Tech's Immediate Horizon: Five Items on a Thirty-Day Clock
Google DeepMind's AlphaGenome
Google DeepMind's AlphaGenome maps the 98% of the human genome that, rather than coding for proteins, regulates gene expression. The model, an architecture refined from 64 pretrained models, outperformed prior systems in 47 of 50 evaluations. Its weights and inference code are freely licensed for noncommercial use. Genomics practitioners now have thirty days to reproduce the model's T-ALL leukemia validation on other cancer types.
Polymathic AI’s Walrus
Polymathic AI’s Walrus, a 1.3-billion-parameter fluid dynamics simulator under MIT license, recorded the lowest error in 18 of 19 physical domains for one-step predictions, cutting average error by 63.6% compared to rival models.
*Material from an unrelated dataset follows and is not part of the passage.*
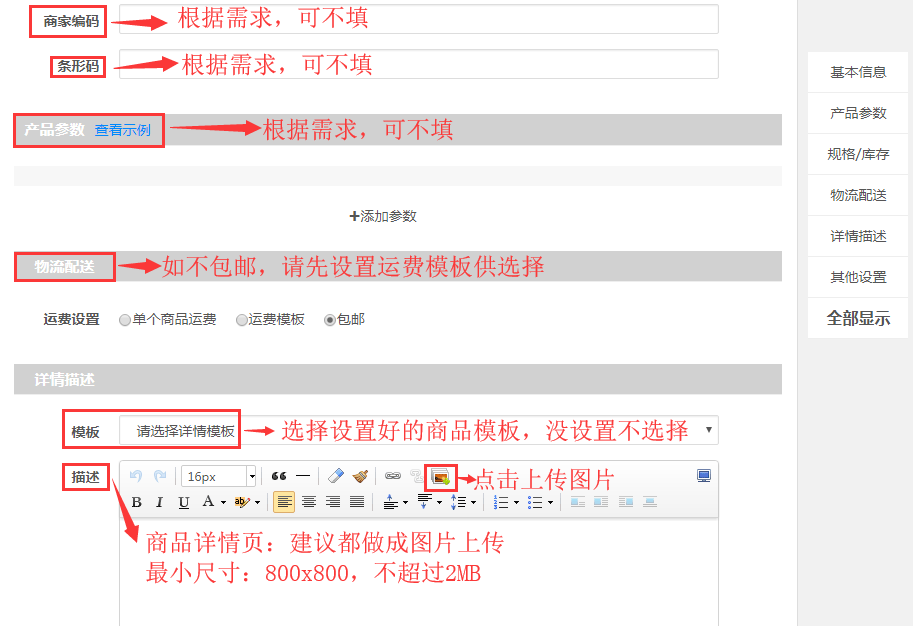The width and height of the screenshot is (913, 626).
Task: Go to 详情描述 section in sidebar
Action: [x=857, y=236]
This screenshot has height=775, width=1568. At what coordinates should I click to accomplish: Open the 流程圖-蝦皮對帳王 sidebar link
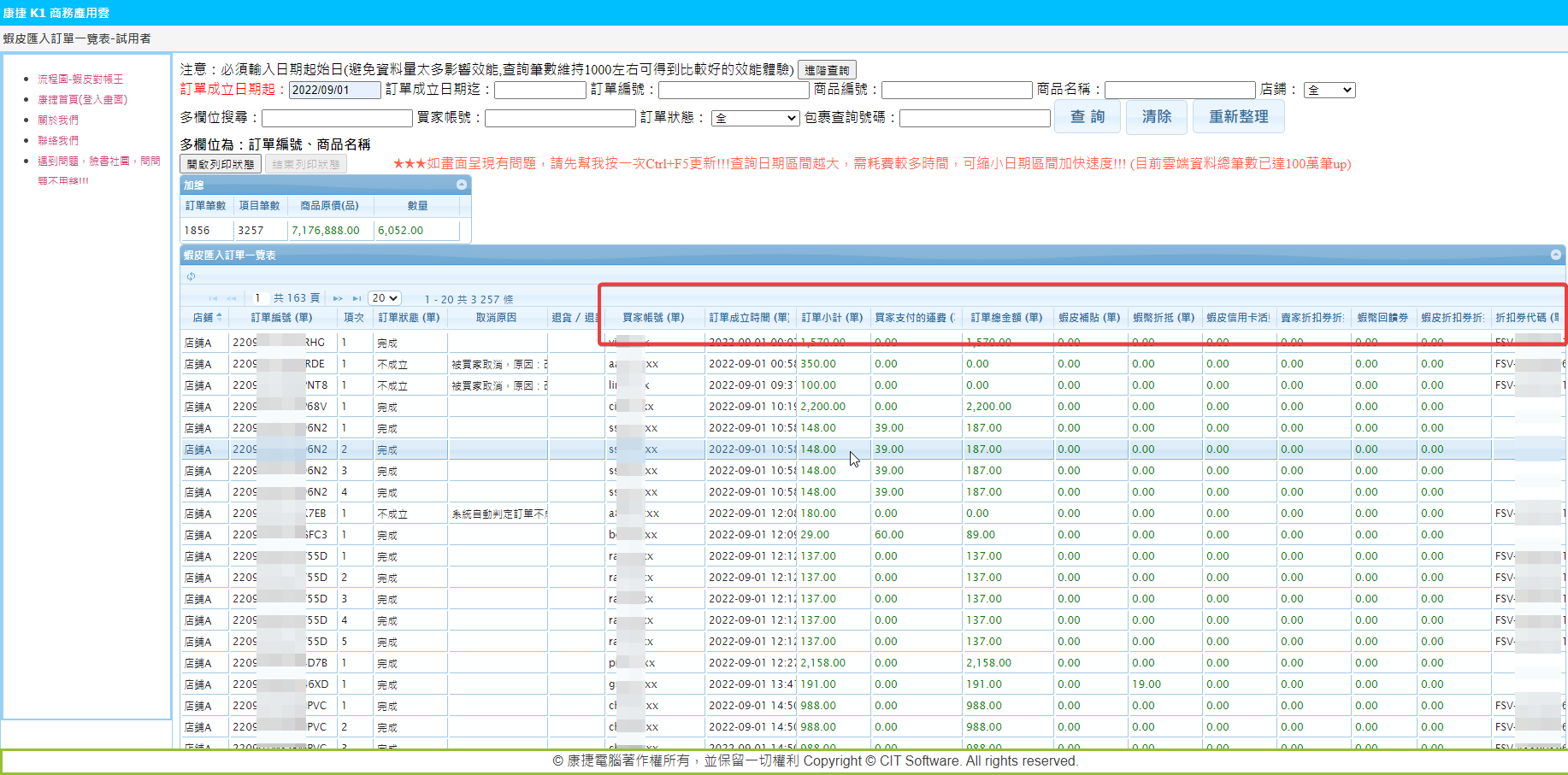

Its "anti-aliasing jittering" technique—which randomly time-shifts input data to disperse errors rather than allow them to compound—could transfer to vision and video generation transformers that exhibit similar artifacts. This merits testing in production physics simulation pipelines within the month.
Anthropic's Advisor Tool Pattern
Anthropic has released its advisor tool pattern via API. For teams managing high-volume agent workloads with routine tasks requiring advanced reasoning, the Haiku+Opus advisor configuration merits benchmarking: it boosted BrowseComp scores from 19.7% to 41.2%, while costing 85% less than Sonnet.
Circle’s ARC Blockchain
Circle’s ARC blockchain, discussed on the No Priors podcast with C.E.O. Jeremy Allaire, aims squarely at agentic financial transactions. It features a known validator set of major financial institutions (rather than a decentralized one), ensures deterministic settlement within milliseconds, and uses USDC as its native token. The coming month will show if recent SEC tokenization guidance prompts institutional finance to move from exploratory to production-scale tokenized-asset deployments.
DMax
DMax, a new parallel decoding paradigm for diffusion language models, processes 1,338 tokens per second on two H200 G.P.U.s at batch size one. It improved TPF (tokens per forward pass) from 2.04 to 5.47 on GSM8K, maintaining accuracy. Should this technique generalize beyond LLaDA-2.0-mini, it promises to reshape the cost structure for diffusion-based language models, which currently balance inference speed against generation diversity.